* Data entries

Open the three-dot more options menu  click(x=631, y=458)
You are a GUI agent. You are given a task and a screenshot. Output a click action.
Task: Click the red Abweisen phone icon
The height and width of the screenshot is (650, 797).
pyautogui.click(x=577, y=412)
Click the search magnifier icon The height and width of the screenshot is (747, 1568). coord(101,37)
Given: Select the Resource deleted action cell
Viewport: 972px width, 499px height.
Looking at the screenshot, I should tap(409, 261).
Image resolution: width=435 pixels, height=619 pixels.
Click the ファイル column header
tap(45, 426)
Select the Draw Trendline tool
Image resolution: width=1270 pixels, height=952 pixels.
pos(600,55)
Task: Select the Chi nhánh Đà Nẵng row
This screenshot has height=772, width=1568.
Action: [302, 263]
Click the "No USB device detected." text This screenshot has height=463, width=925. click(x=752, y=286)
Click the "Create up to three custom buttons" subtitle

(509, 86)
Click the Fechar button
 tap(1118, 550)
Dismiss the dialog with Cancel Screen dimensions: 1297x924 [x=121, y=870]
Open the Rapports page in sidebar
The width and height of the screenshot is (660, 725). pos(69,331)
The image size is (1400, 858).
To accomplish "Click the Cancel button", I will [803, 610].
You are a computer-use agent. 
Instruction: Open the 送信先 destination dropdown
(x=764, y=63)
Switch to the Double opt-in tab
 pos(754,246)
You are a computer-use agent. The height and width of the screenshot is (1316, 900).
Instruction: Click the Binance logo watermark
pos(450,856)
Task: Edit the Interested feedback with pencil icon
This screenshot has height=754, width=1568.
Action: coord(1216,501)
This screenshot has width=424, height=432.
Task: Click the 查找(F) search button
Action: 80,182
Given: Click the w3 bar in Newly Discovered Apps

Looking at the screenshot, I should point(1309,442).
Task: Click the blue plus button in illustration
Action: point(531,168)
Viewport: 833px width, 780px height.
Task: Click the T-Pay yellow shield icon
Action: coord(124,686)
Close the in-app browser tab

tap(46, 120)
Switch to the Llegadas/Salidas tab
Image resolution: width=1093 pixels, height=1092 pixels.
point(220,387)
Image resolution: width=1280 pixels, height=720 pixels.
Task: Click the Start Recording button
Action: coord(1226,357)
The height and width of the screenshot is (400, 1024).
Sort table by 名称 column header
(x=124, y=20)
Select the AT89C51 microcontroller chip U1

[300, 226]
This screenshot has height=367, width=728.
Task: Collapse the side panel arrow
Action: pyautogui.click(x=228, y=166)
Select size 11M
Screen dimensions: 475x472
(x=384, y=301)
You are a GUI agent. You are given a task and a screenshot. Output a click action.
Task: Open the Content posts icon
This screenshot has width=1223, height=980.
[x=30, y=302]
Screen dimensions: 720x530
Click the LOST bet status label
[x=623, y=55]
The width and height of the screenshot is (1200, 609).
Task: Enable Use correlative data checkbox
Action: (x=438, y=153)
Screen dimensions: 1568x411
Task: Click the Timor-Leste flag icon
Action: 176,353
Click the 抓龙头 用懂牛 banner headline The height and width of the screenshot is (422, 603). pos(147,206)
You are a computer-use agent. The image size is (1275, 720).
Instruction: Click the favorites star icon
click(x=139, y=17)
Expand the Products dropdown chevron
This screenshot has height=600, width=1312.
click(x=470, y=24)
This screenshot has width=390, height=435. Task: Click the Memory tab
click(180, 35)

* Set exercise
Pick out every line of the data above that contains the word "This". Uppercase and lowercase letters count as different.

* Result of the exercise
This screenshot has height=772, width=1568.
Click the "No USB device detected." text This screenshot has height=463, width=925. click(x=752, y=286)
This screenshot has height=754, width=1568.
This screenshot has width=424, height=432.
This screenshot has height=367, width=728.
This screenshot has width=1223, height=980.
This screenshot has height=600, width=1312.
This screenshot has width=390, height=435. Task: Click the Memory tab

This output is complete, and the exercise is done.